Children's retailer Toys R Us Inc. on
Monday reported a 75 percent plunge in profits for its second
quarter as sales cooled and losses from its year-old Web site cut
earnings. Still, the company beat analysts' expectations by a
penny.
The Paramus-based seller of games, toys, clothing and other
items for children said net earnings for the three months ending
July 29 totaled $3 million, or 1 cent per share, beating the
break-even forecast of analysts surveyed by First Call/Thomson
Financial. A year earlier, net earnings totaled $12 million, or 5
cents per share.
Meanwhile, sales slid 9.5 percent, to $2 billion from $2.2
billion. The company said second-quarter revenues were hurt by the
lack of hot toys compared to last year, when Furby and Star Wars
items were all the rage. Although comparable store sales were up 3
percent for the second quarter outside this country, comparable
U.S. toy store sales dropped 2 percent for the quarter.
But Toys R Us, the country's top-selling toy retailer until it
was overtaken by discounter Wal-Mart, is staying in the
game, making changes and deals to reverse its fortunes.

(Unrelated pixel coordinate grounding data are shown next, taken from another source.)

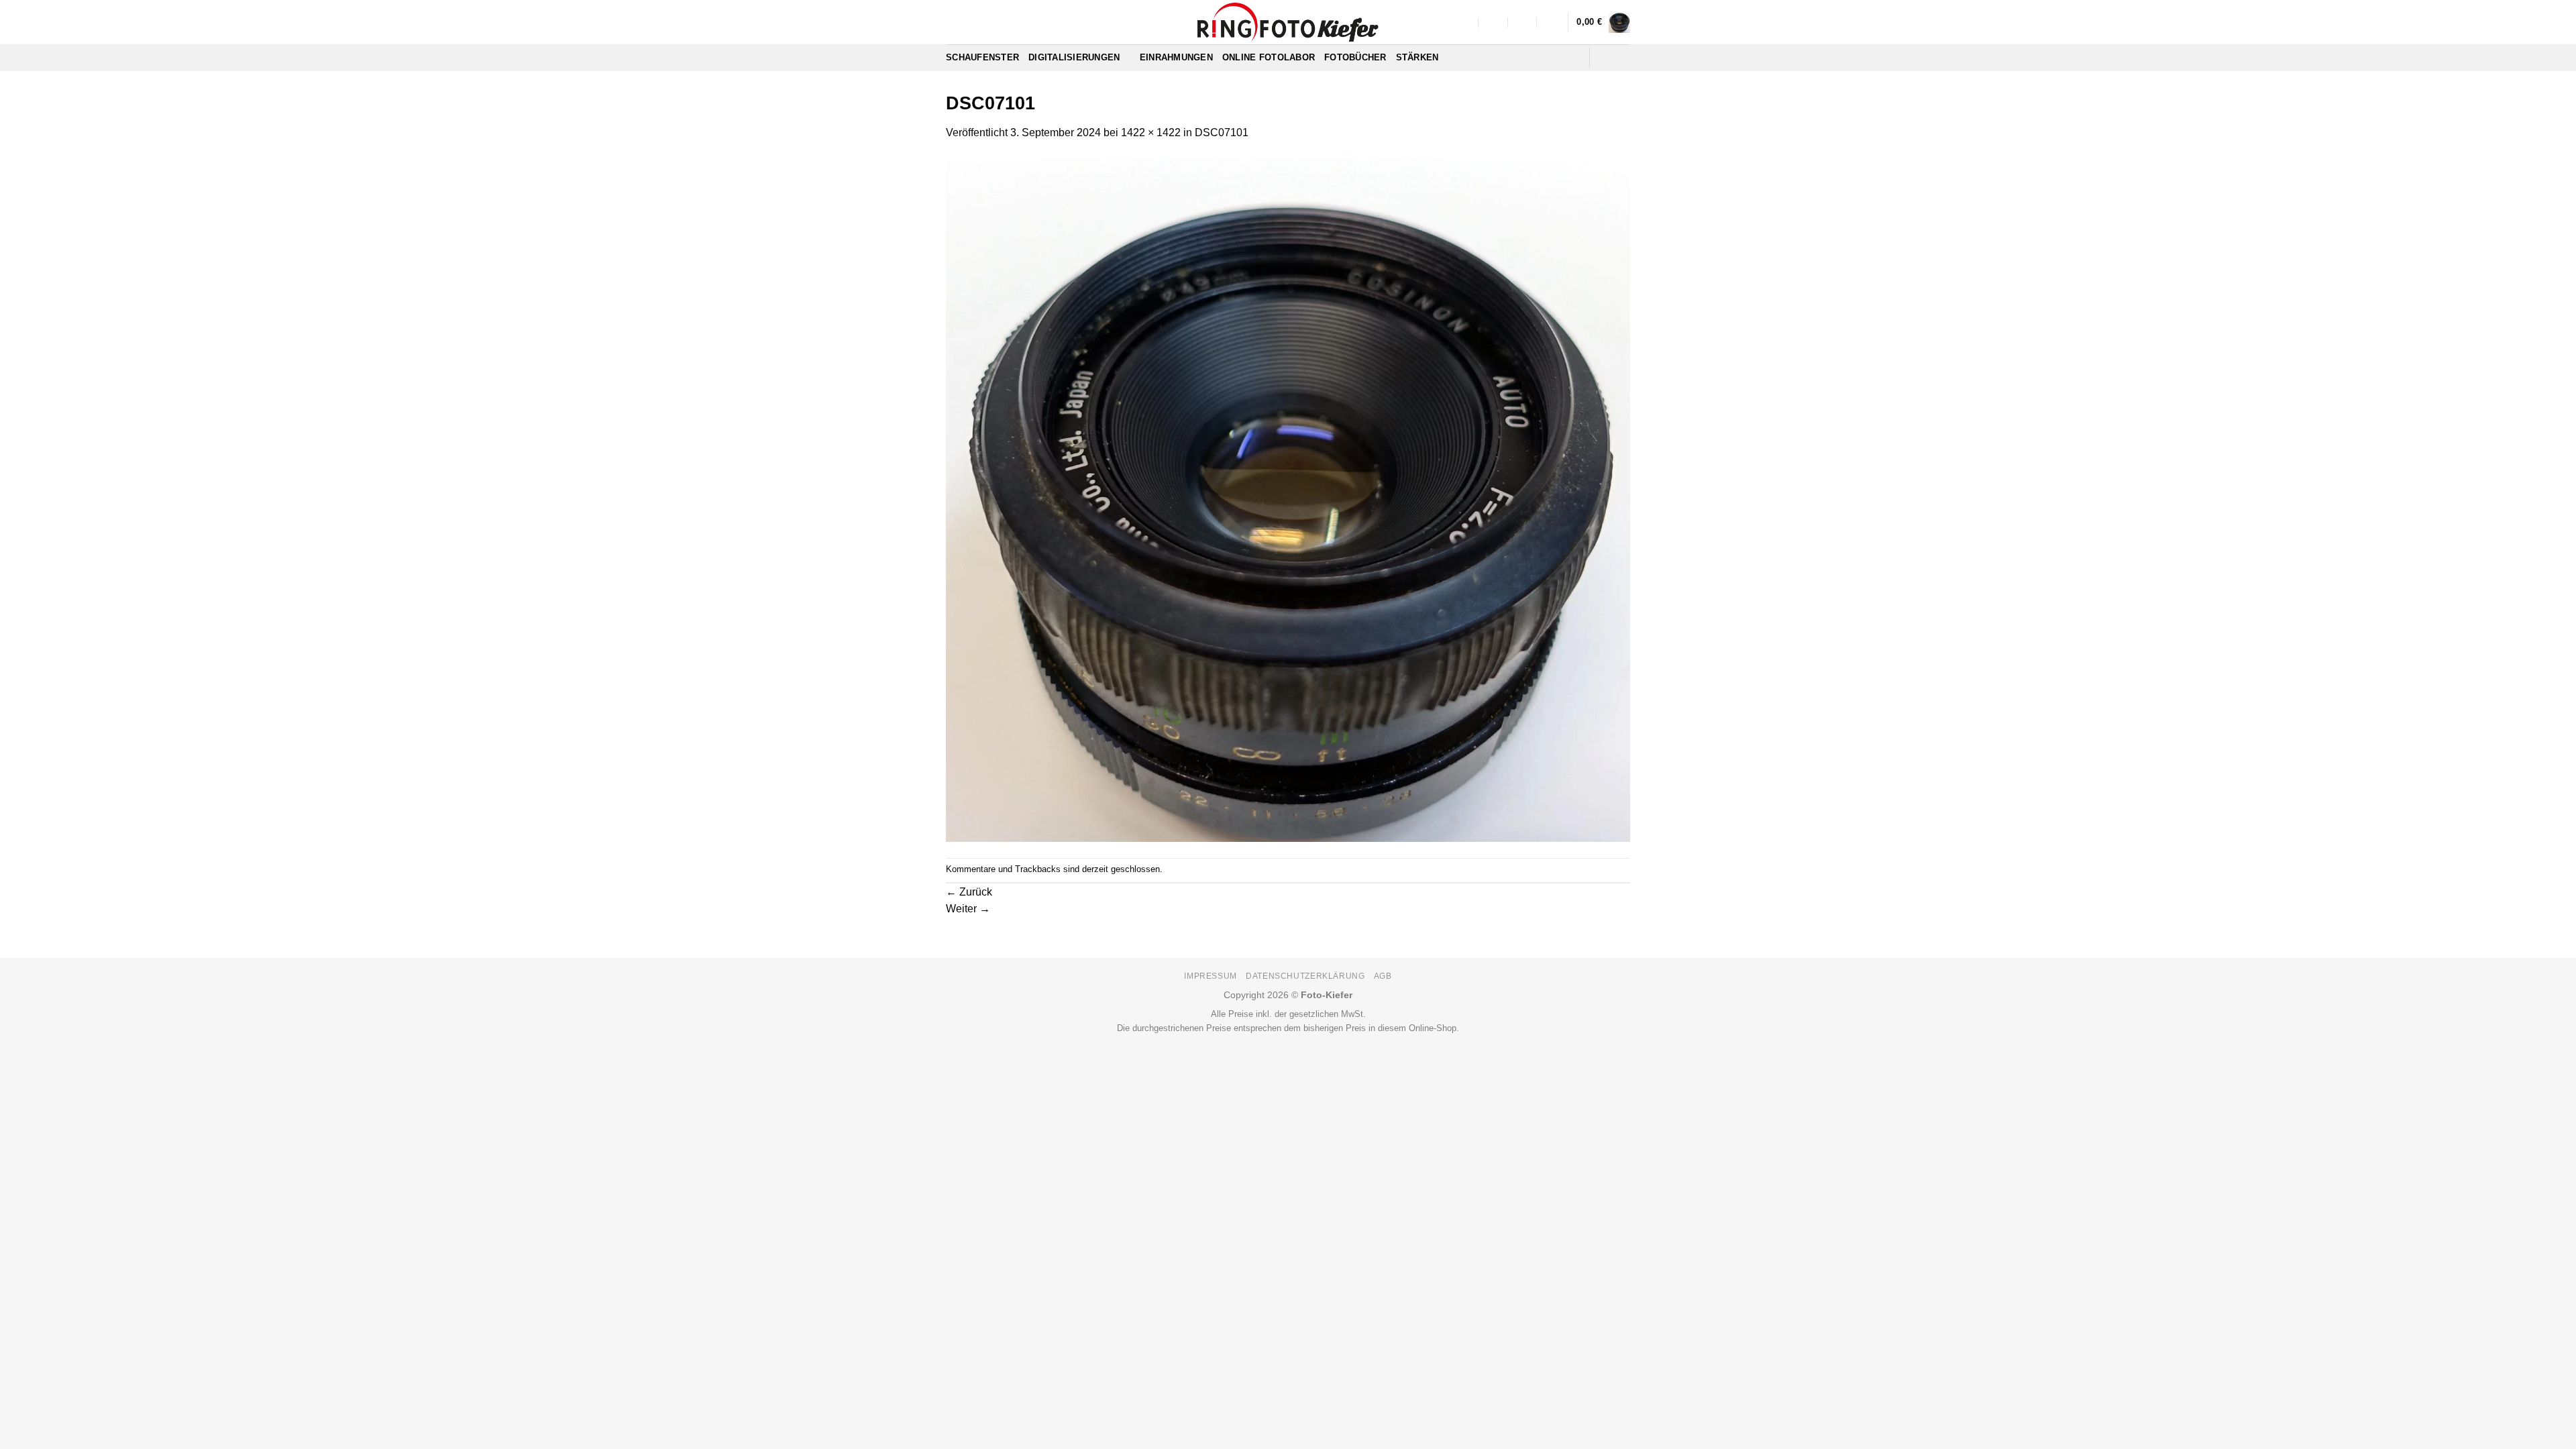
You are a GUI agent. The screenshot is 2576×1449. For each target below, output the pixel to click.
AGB (1383, 976)
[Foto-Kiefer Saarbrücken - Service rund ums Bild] (1288, 22)
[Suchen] (1574, 57)
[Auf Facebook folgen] (1604, 58)
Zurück (969, 892)
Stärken (1417, 57)
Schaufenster (982, 57)
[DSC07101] (1288, 498)
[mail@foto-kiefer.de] (1494, 22)
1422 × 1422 (1151, 132)
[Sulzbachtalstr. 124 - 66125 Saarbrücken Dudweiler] (1464, 22)
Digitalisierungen (1074, 57)
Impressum (1210, 976)
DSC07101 (1221, 132)
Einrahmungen (1176, 57)
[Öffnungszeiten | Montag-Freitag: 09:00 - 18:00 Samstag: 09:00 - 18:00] (1523, 22)
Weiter (968, 908)
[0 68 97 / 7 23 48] (1552, 22)
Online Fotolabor (1268, 57)
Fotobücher (1355, 57)
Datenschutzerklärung (1305, 976)
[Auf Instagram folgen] (1621, 58)
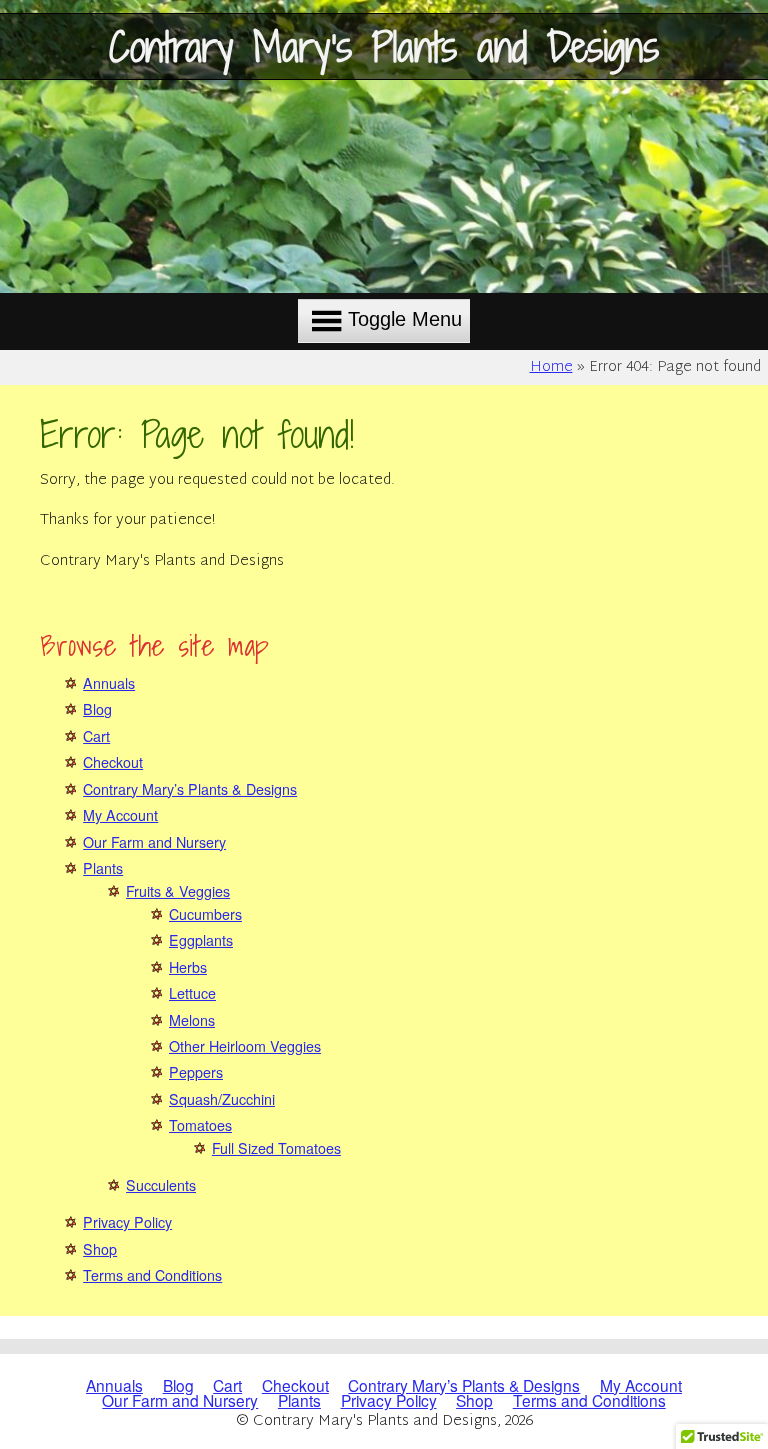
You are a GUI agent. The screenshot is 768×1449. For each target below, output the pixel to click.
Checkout (113, 762)
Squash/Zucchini (222, 1099)
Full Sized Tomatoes (276, 1148)
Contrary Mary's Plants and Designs (384, 46)
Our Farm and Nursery (154, 842)
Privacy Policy (127, 1222)
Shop (100, 1249)
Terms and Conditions (152, 1275)
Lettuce (192, 993)
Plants (103, 868)
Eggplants (201, 940)
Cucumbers (205, 914)
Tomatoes (200, 1125)
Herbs (188, 967)
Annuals (109, 683)
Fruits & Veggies (178, 891)
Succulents (161, 1185)
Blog (97, 709)
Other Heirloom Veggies (245, 1046)
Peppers (196, 1072)
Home (551, 368)
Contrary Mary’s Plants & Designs (190, 789)
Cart (96, 736)
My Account (120, 815)
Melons (192, 1020)
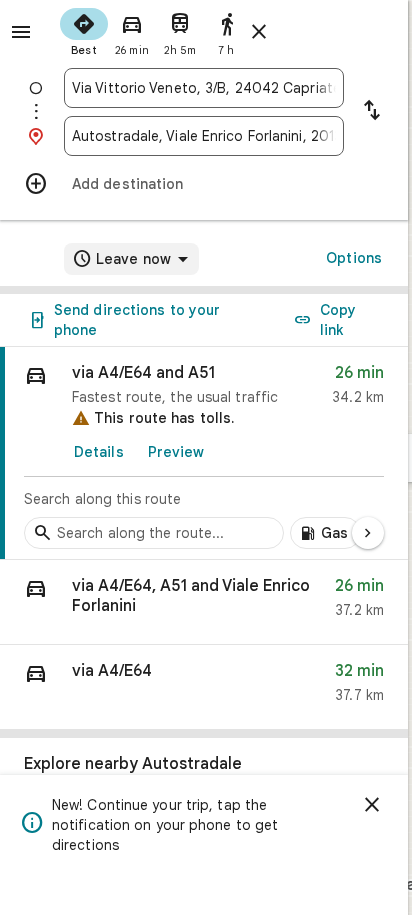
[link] (204, 453)
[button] (204, 602)
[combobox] (204, 88)
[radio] (84, 30)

"Clearly, you've got a CEO who's doing a lot to try to
re-energize this company,'' said Ursula Moran, a senior retail
analyst at Sanford C. Bernstein in New York. "The preliminary
signs are pretty positive.''
Since appointing John Eyler as president and chief executive
officer, the company has continued remodeling stores to
improve layout and spent $449 million to buy back 31 million shares
of its stock, nearly doubling the price.
Toys R Us shares were up 62.5 cents, or 3.6 percent, to $18
Monday on the New York Stock Exchange,
Last week, the company announced plans to abandon its year-old
Toysrus.com in favor of a joint Web site with giant Internet
retailer Amazon.com, a strategy meant to make Toys' online business
profitable two years earlier.
"In one fell stroke, they eliminated a potentially very
significant competitor in the category and they gained expertise
that they don't have now,'' Moran said.
Toysrus.com lost $20 million before taxes in the second quarter,
said company spokesman Louis Lipschitz. Excluding that, the parent
company's second-quarter profit would have been $16 million, or 7
cents per share.
"We will be the global leader for toys, children's and baby's
products on the Internet,'' Eyler predicted.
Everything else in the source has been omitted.